* Source extract *
# # #
How to celebrate this day?

There are several ways by which you can honour this day.

  • Easiest way is to wear purple clothes and tell your friends why you are wearing this colour on that particular day.
  • You can help the local bodies in organizing events.
  • Help the NGOs, launch campaigns, spread epilepsy awareness as much as you can.
  • You may also apply to the Anita Kaufmann Foundation and become a Purple Day ambassador

Apart from these things, you can always make people realize that Epilepsy awareness is not just a one day affair. People can make small contributions (not necessarily financial) throughout the year.

What is Epilepsy?

You may have a vague idea about this disease. Let’s have a clear understanding of what this thing really is.

Epilepsy is one of the most common neurological diseases in the world. WHO states that there are about 50 million people worldwide who suffer from epilepsy. It is a neurological disorder in which nerve cell activity in the brain is disturbed, causing seizures, periods of unusual behavior, abnormal sensations or sometimes loss of consciousness. Epilepsy is self-diagnosable. The severity and duration of seizures can vary from the briefest lapse of attention to severe convulsions.

“It is characterized by recurrent seizures, which are brief episodes of involuntary movement that may involve a part of the body (partial) or the entire body (generalized) and are sometimes accompanied by loss of consciousness and control of bowel or bladder function.

Seizure episodes are a result of excessive electrical discharges in a group of brain cells. Different parts of the brain can be the site of such discharges. Seizures can vary from the briefest lapses of attention or muscle jerks to severe and prolonged convulsions. Seizures can also vary in frequency, from less than one per year to several per day.”

World Health Organization (WHO)

Symptoms

  • Stiffness of muscles
  • Loss of consciousness
  • Uncontrollable jerking movements of arms and legs, or sometimes whole body
  • Blank staring
  • Unresponsiveness

There are 2 types of seizures.

  • Simple Partial seizures  – The person remains conscious but there can be dizziness, disturbance in sensations of sight, smell, taste, hear or touch and jerking of limbs.
  • Complex partial seizures – The person becomes unconscious. Other symptoms are blank gazing, unresponsiveness and performing repetitive movements.
# # #
* Things to do *
a - According to the epilepsy text, about how many people worldwide does WHO say have epilepsy?
b - Reproduce the stretch of the epilepsy text from "You may have" through "to severe convulsions.", word for word.

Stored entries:
# # #
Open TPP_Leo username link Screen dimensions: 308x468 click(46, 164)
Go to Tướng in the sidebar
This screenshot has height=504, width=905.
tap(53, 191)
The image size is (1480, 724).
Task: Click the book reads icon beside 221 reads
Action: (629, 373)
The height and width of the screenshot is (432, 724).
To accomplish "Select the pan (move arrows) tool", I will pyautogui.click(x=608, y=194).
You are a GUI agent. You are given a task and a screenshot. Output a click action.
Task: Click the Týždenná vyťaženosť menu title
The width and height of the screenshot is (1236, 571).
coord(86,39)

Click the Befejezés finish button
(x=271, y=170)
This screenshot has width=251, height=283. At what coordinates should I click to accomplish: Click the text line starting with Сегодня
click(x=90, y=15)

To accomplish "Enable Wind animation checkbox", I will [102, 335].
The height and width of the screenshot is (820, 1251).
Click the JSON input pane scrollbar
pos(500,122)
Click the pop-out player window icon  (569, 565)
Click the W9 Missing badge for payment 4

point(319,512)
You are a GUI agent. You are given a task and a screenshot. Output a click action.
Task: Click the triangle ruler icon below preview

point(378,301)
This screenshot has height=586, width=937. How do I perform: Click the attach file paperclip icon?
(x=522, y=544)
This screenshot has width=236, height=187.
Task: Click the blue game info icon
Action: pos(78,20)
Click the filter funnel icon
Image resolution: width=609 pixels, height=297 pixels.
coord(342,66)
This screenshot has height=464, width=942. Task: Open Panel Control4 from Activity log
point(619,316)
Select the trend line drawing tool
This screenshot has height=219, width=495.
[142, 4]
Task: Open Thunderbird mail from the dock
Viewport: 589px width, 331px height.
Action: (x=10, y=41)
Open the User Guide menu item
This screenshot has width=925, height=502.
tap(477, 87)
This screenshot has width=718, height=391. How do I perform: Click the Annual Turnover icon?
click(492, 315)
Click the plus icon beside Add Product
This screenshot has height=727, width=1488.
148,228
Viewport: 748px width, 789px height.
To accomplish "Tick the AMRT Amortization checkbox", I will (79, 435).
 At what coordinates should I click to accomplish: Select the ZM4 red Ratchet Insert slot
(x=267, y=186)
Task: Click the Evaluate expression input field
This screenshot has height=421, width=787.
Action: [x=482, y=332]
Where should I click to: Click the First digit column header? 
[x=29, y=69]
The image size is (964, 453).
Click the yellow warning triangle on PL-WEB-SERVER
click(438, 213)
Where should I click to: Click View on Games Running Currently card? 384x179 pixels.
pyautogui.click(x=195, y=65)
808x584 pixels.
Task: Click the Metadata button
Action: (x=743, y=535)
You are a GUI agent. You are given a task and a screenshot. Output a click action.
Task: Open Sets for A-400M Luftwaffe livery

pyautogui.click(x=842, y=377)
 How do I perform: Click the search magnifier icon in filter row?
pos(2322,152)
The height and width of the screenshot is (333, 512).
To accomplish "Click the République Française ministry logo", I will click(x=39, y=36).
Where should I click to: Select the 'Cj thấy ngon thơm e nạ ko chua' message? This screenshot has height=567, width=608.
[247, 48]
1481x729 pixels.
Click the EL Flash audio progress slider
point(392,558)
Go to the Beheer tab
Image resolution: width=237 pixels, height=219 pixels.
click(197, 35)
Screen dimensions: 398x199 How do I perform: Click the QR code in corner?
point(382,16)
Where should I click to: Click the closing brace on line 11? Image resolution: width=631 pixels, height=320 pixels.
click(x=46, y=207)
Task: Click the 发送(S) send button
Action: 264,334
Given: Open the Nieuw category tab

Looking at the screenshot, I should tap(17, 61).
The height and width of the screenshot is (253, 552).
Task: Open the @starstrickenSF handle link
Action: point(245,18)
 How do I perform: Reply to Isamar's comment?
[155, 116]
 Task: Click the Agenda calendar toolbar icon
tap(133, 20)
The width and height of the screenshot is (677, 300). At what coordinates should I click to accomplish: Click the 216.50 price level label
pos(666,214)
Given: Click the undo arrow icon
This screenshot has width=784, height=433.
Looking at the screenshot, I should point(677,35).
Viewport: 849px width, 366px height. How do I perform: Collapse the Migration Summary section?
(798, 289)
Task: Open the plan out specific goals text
# # #
* List of answers *
a - About 50 million people.

b -
You may have a vague idea about this disease. Let’s have a clear understanding of what this thing really is.

Epilepsy is one of the most common neurological diseases in the world. WHO states that there are about 50 million people worldwide who suffer from epilepsy. It is a neurological disorder in which nerve cell activity in the brain is disturbed, causing seizures, periods of unusual behavior, abnormal sensations or sometimes loss of consciousness. Epilepsy is self-diagnosable. The severity and duration of seizures can vary from the briefest lapse of attention to severe convulsions.